Epub: Sormani and Bruzzi. MRI lesions as a surrogate for relapses in multiple sclerosis: a meta-analysis of randomised trials. Lancet Neurol. 2013 Jun 3.
METHODS: They searched Medline for clinical trials that assessed disease-modifying drugs for relapsing-remitting MS published from Sept 1, 2008, to Oct 31, 2012. They extracted data for the treatment effects on MRI lesions and on relapses from each trial, and the correlation of log transformed relative measures of these treatment effects was assessed with a weighted linear regression analysis. The R2 value was estimated to quantify the strength of the correlation.

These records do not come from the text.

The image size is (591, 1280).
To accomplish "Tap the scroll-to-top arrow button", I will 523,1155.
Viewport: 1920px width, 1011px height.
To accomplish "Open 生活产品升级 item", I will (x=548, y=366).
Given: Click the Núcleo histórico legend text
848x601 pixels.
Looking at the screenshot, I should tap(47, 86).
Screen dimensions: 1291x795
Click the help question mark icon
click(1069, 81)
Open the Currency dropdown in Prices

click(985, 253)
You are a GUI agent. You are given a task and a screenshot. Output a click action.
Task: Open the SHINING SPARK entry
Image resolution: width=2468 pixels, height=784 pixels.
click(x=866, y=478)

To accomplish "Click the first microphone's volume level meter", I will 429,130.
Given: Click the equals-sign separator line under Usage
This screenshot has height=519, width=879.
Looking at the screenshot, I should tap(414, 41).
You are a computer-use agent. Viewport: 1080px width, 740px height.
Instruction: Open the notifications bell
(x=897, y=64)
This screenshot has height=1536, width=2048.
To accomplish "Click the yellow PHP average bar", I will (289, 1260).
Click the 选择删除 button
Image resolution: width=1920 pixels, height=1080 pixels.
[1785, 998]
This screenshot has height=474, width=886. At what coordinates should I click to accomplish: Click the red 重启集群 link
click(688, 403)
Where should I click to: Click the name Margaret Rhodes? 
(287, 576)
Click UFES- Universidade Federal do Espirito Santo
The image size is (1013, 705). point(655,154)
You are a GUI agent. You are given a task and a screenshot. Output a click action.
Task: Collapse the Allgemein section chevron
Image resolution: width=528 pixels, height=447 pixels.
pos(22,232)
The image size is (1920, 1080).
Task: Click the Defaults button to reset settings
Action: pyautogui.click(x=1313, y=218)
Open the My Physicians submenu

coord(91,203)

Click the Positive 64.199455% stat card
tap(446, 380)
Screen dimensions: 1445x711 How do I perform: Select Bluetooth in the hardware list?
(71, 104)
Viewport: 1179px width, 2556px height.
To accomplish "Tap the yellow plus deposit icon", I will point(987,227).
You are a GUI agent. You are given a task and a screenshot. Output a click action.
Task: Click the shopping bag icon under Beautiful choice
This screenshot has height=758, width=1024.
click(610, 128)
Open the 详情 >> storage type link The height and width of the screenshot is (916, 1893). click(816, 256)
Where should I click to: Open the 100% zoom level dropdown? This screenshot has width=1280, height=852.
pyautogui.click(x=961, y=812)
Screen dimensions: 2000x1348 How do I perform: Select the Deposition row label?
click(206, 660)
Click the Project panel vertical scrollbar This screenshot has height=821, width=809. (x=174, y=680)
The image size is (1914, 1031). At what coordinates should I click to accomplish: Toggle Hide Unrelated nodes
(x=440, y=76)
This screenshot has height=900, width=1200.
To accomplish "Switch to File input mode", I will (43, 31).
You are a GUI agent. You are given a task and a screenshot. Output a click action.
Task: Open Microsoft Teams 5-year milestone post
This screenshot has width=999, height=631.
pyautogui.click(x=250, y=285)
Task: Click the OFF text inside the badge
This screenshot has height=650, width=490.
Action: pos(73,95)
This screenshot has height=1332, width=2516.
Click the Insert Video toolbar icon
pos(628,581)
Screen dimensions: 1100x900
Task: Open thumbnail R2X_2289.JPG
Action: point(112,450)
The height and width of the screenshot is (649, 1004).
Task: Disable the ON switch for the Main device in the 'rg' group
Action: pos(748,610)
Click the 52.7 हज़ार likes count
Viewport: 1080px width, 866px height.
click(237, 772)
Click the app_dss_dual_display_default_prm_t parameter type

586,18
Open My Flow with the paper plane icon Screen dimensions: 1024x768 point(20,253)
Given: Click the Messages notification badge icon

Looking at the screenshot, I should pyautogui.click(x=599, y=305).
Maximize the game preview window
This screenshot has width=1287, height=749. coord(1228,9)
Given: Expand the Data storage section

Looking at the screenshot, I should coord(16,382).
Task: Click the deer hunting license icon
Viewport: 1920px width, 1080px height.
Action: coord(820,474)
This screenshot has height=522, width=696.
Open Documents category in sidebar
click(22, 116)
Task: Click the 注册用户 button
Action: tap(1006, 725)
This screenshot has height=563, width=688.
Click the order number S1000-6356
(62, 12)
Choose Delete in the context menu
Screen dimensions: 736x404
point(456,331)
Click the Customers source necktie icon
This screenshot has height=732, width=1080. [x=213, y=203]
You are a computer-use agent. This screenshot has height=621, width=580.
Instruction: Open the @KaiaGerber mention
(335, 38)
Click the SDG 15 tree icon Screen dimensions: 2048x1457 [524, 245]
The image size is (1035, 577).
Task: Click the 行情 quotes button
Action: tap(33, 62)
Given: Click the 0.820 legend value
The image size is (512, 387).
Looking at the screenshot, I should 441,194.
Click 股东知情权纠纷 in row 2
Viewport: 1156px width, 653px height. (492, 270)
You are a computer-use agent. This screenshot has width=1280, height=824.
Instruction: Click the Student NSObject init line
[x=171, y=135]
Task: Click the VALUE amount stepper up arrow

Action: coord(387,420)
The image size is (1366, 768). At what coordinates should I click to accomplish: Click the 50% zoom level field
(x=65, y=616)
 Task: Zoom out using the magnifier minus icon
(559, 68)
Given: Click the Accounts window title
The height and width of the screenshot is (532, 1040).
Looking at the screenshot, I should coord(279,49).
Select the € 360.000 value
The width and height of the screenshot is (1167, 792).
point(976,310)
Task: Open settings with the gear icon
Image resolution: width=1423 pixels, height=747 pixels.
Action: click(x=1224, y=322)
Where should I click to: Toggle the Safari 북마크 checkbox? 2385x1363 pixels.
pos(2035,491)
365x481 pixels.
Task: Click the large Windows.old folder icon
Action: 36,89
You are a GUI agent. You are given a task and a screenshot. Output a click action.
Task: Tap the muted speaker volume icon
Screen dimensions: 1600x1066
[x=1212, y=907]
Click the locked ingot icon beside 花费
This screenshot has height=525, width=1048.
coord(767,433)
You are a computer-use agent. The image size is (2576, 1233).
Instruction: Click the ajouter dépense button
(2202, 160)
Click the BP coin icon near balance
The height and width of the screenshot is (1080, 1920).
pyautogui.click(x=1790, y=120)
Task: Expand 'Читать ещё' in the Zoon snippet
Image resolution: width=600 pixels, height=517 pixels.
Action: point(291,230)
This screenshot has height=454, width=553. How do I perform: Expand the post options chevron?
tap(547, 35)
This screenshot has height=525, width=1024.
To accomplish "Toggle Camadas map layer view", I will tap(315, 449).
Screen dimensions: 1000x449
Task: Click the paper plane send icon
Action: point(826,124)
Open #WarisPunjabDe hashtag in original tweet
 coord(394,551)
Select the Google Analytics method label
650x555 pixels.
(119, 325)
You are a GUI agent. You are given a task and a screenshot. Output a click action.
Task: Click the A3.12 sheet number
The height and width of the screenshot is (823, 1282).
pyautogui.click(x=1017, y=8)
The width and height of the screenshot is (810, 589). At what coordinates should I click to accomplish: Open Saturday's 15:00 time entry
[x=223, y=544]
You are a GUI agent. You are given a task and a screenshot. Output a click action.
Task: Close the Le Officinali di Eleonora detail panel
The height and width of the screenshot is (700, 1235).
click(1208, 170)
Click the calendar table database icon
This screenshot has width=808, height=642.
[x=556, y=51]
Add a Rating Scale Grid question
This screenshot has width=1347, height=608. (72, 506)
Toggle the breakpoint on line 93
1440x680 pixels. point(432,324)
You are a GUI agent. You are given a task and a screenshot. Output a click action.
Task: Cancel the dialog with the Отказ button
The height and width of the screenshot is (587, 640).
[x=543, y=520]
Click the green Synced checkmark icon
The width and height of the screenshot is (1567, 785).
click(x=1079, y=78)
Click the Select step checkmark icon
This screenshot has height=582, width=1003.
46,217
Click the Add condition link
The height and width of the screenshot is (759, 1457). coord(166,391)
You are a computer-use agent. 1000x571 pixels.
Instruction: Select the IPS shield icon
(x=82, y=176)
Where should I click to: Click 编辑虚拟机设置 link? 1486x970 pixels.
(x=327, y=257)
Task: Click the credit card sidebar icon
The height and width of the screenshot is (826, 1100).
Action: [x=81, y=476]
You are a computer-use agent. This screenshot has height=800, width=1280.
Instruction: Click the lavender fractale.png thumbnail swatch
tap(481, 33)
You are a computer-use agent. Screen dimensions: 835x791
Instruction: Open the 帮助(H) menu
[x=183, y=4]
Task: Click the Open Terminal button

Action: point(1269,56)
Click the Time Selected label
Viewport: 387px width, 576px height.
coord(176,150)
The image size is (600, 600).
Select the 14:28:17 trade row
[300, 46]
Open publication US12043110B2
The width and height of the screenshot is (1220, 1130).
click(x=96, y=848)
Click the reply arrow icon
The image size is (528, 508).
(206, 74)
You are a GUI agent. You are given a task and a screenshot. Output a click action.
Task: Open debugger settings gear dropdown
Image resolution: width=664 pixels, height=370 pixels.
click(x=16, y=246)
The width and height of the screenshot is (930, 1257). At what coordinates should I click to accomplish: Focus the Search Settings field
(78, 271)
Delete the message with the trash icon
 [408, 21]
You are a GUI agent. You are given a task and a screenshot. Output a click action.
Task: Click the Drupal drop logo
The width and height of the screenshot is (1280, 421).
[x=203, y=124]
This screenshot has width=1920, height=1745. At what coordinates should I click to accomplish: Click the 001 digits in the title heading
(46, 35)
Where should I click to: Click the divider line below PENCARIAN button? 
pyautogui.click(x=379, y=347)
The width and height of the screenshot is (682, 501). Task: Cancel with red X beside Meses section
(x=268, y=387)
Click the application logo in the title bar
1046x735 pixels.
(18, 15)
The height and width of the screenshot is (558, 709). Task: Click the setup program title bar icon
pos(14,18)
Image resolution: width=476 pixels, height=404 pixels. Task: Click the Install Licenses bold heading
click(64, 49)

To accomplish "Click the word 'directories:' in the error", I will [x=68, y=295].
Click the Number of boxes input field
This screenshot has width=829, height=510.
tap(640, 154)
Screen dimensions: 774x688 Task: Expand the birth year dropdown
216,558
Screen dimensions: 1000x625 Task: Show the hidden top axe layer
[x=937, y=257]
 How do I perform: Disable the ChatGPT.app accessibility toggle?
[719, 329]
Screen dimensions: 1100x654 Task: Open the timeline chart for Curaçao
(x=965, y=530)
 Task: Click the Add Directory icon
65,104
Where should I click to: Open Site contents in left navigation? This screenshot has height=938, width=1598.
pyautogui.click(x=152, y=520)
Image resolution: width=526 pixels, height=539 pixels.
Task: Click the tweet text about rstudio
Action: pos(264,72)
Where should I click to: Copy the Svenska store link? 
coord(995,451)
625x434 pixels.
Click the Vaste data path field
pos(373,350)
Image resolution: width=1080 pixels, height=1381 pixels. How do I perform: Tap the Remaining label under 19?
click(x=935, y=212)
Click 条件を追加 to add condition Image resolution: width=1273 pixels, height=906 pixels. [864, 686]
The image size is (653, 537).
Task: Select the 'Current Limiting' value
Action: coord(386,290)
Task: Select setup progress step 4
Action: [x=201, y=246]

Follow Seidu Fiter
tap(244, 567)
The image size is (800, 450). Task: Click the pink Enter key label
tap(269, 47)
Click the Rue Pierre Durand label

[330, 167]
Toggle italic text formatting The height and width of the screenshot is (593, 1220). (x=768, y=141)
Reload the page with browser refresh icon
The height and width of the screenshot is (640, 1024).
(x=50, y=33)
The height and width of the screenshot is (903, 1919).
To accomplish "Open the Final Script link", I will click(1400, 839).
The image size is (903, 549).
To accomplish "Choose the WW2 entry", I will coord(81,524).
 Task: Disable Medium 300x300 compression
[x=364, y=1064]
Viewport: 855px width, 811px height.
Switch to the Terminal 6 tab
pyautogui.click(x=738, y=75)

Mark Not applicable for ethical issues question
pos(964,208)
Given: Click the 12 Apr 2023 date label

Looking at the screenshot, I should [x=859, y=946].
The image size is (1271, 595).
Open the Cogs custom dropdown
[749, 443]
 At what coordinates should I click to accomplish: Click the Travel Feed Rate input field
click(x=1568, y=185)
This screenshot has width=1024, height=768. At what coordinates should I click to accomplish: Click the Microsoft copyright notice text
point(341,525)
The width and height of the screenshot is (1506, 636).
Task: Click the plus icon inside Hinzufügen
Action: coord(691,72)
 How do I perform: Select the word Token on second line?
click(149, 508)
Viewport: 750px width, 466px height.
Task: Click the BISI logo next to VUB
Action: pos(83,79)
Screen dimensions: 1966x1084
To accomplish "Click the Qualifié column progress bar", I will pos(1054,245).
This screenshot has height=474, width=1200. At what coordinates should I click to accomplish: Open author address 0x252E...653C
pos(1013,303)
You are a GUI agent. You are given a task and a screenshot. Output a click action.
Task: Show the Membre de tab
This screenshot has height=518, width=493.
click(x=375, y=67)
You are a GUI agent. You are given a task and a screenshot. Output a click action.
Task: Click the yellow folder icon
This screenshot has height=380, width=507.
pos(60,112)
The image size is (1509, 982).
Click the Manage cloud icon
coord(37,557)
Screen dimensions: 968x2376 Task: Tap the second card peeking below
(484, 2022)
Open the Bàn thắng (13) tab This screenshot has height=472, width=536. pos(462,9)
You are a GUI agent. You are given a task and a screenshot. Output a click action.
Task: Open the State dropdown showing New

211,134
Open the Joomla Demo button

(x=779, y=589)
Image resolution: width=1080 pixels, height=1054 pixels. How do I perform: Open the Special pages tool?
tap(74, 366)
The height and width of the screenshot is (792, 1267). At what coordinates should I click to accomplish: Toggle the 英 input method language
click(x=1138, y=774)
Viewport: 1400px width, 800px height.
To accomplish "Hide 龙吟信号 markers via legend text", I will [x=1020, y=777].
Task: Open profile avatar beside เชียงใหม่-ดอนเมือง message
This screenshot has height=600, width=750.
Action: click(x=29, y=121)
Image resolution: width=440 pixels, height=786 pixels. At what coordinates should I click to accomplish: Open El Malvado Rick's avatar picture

They used an interaction test to test for a difference in slope from the previously estimated equation. They also ran several sensitivity analyses.
FINDINGS: They identified 31 eligible trials, which provided data for 18 901 RRMSers. The regression equation derived using data from these studies showed a relation between the concurrent treatment effects on MRI lesions and relapses (slope=0·52; R2=0·71), much the same as was previously estimated (p interaction=0·45). Analysis of trials that tested the same drugs in phase 2 and phase 3 studies showed that the effects on MRI lesions over short follow-up periods (6-9 months) can also predict the effects on relapses over longer follow-up periods (12-24 months), with reported effects on relapses that were within the 95% prediction intervals in eight of nine trials.
INTERPRETATION: These findings indicate that the effect of a treatment on relapses can be accurately predicted by the effect of that therapy on MRI lesions, implying that the use of MRI markers as primary endpoints in future clinical trials of treatments for MS can be considered, in specific situations, such as in trials testing generics or biosimilars of drugs with a well known mechanism of action or in paediatric trials testing drugs already approved for adults.